DOUBLE STEAL ~イシヲモツモノ~
MISSION 26 ― 途切れた糸 ―
永池の屋敷。
秋江の住む日本式家屋に最も近い塀を越えると、千聖は月明かりの射す縁側に目をやった。
『今度いらした時には、きっと御両親のことをお話ししますから』
そう――
今日ここへ来たのは、秋江からあのホワイトローズ号の沈没した日に起きた事を聞くためだった。
何故、千聖の父の集めた石を七人が持っているのか?
何故、大勢の乗客の中で千聖の両親だけが死んだのか?
秋江はきっと自分の知っている全てを、包み隠さず話してくれるはずだ。
自分の罪を償うためにも。
そしてそれを聞けば、両親が突然行方不明になった理由も、父の『それまでは何としてもこの石を護らなくては』というメッセージの意味も分かるかもしれない。
千聖は期待していた。
おのずと足取りは軽くなった。
庭の隅の生け垣の端にある戸口から、秋江のもとへ向かう。
約束通り、秋江は一人で縁側にいた。
「こんばんわ。お待ちしていましたわ」
「こんばんわ。

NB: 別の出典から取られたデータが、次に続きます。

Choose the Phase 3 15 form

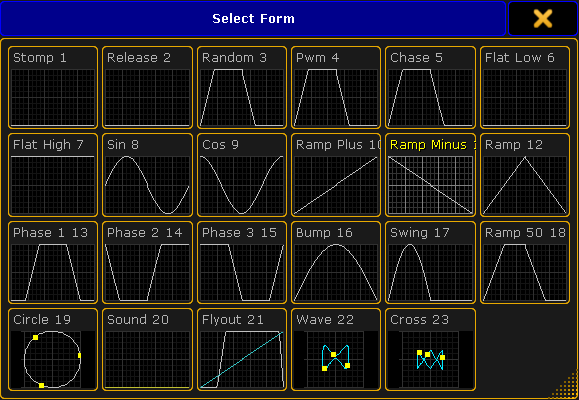[242, 262]
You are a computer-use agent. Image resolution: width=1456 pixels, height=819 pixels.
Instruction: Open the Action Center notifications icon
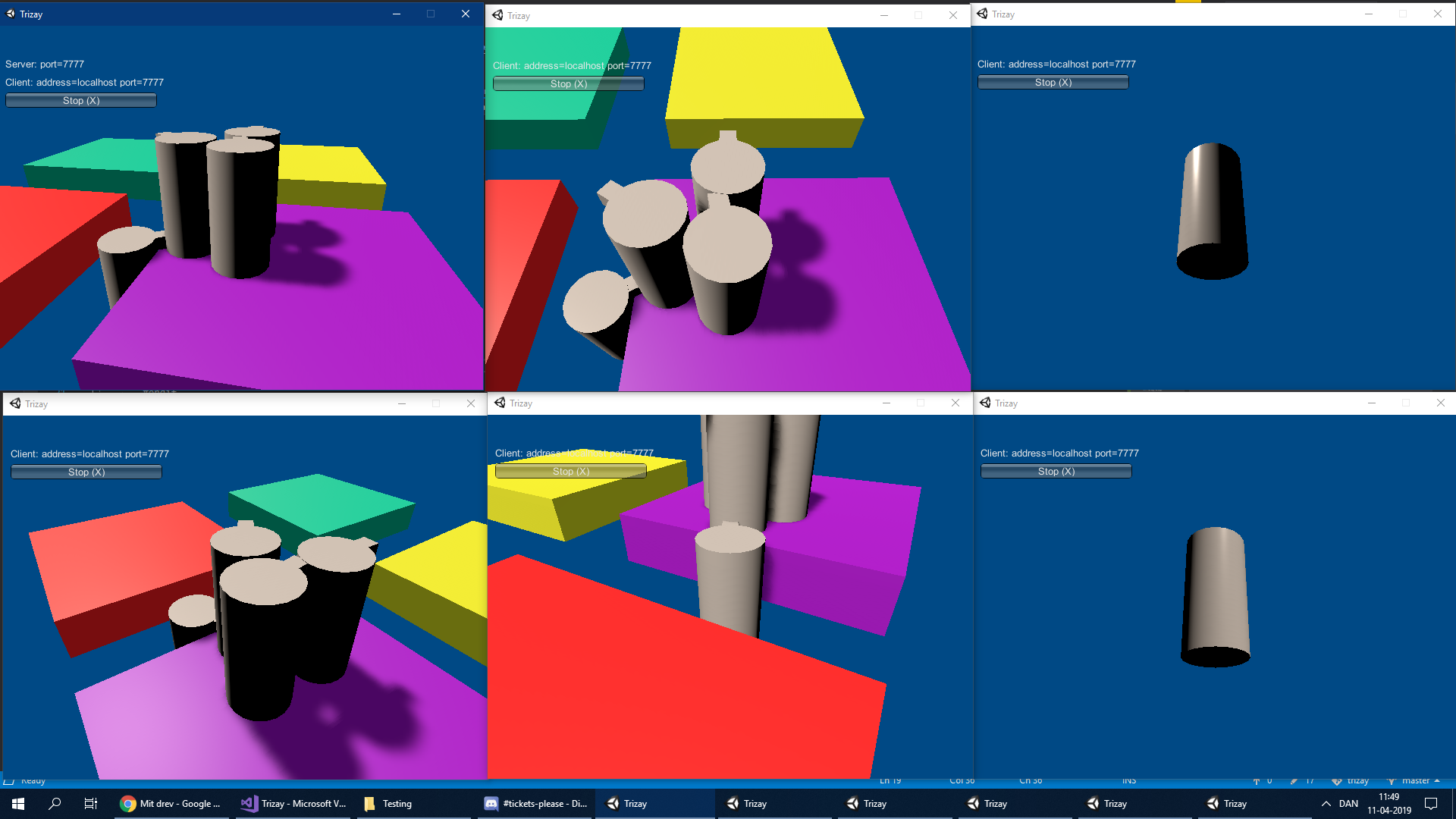click(x=1431, y=804)
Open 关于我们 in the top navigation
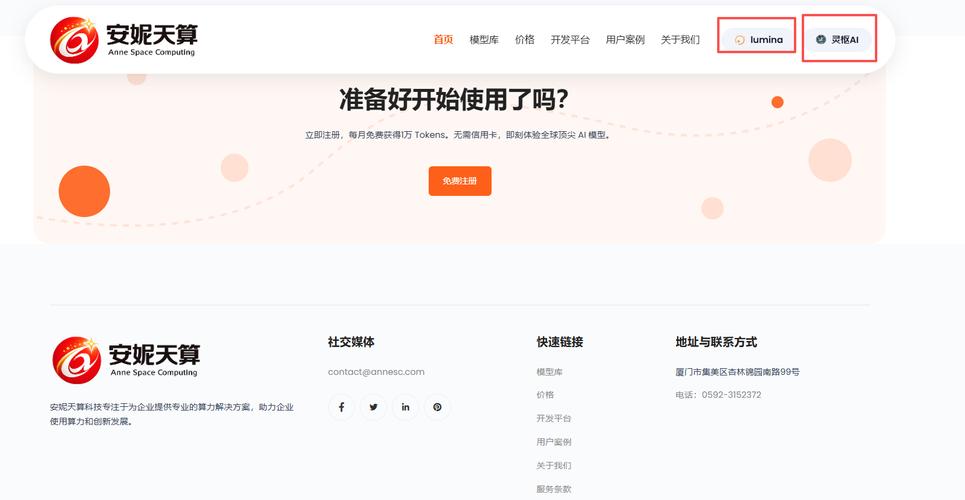This screenshot has width=965, height=500. 680,40

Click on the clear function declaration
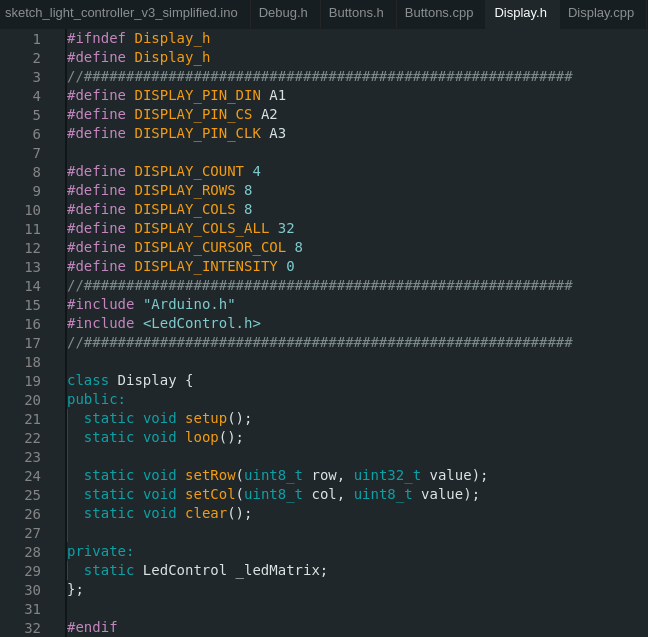205,513
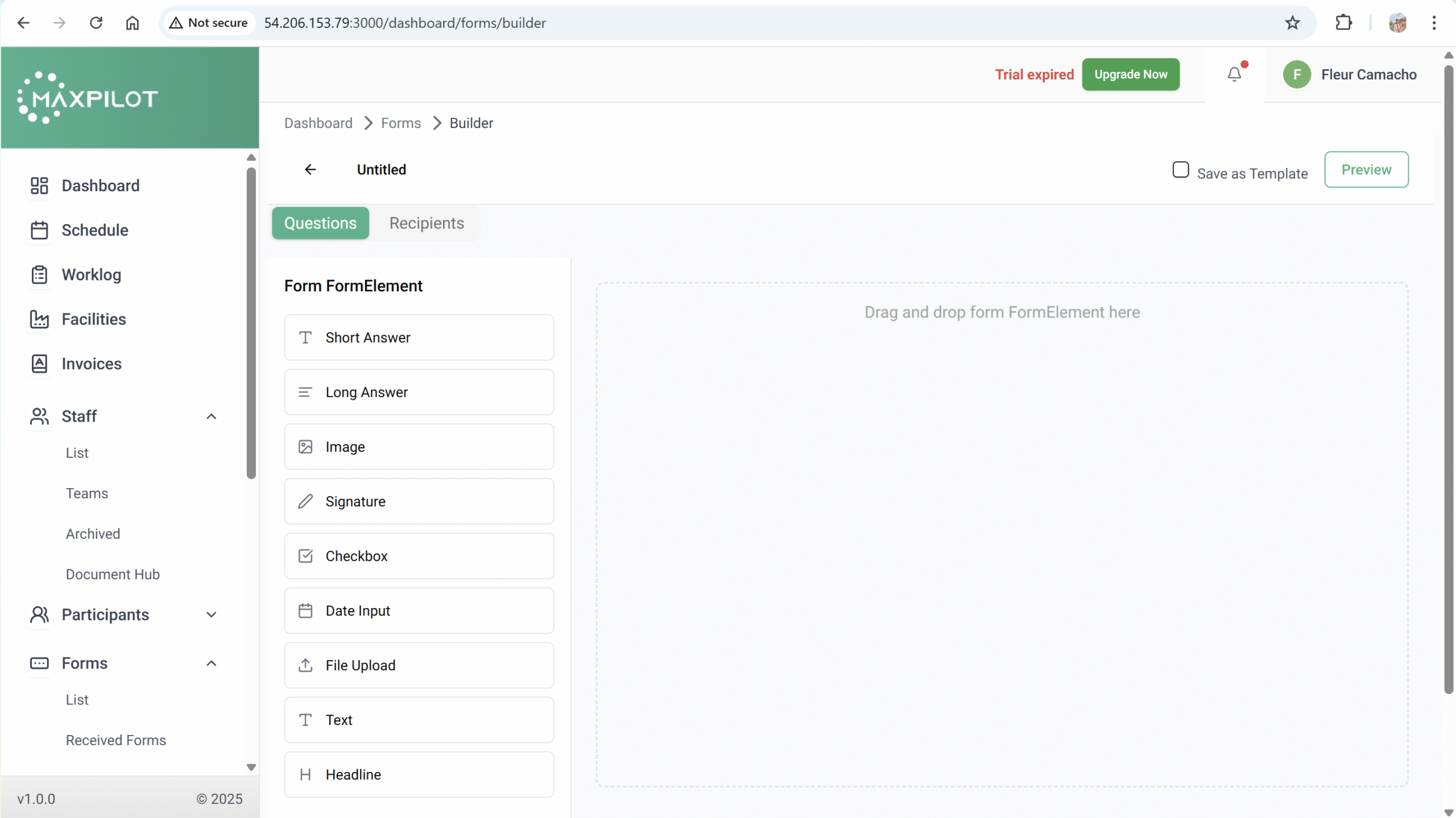Open the form Preview button

(x=1366, y=170)
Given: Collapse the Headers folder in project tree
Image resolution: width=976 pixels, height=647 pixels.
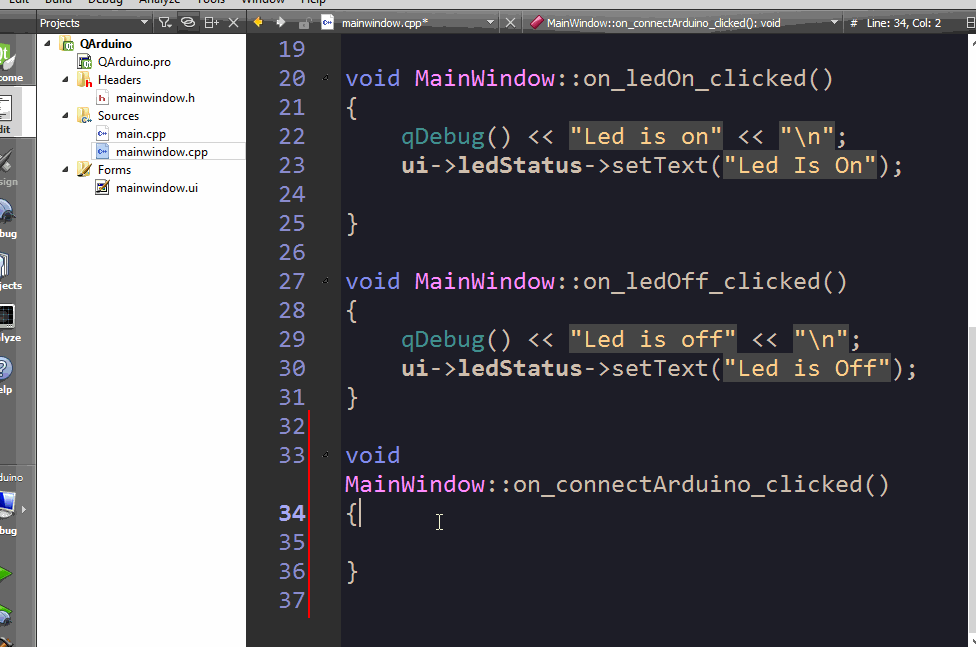Looking at the screenshot, I should (x=64, y=80).
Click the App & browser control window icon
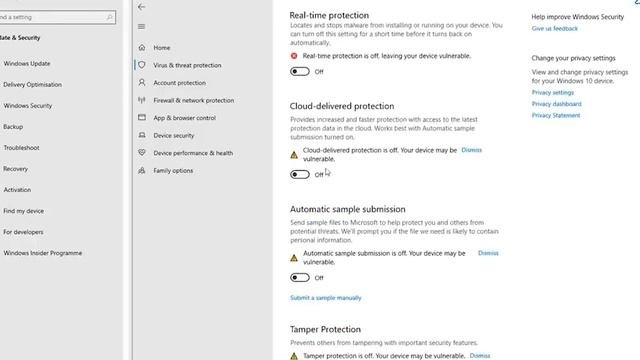 click(x=142, y=118)
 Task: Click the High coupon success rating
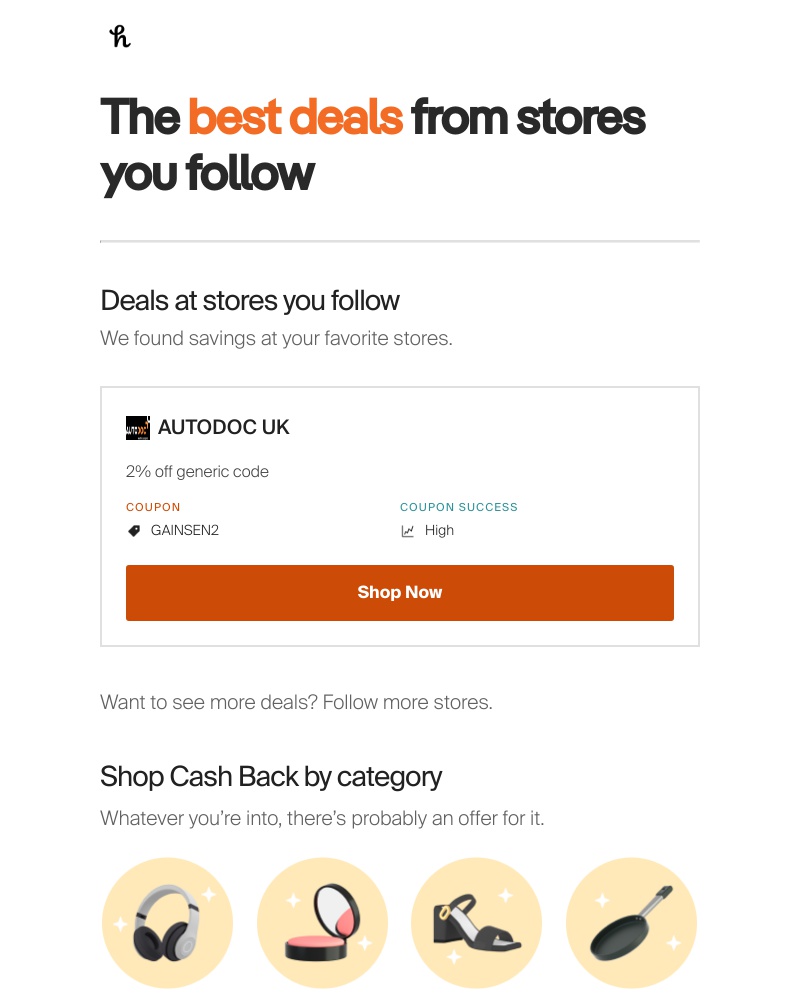(440, 530)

お元気でしたか?」
「ええ、元気でしたよ。だって元気にしていれば、またあなたにお会いできるのですもの。隆利さんに生き写しのあなたに会うこと。今の私に、これ以上の薬はありませんわ」
千聖の問いかけに、秋江は嬉しそうに微笑んだ。
しかしその顔色が以前より悪くなっているのを、千聖は敏感に感じ取っていた。
「お話ししましょうね。私の知っている事を全て」
庭の池に映る月に雲がかかる。
秋江は時間がもったいないとでも言うように、さっそく話し始めた。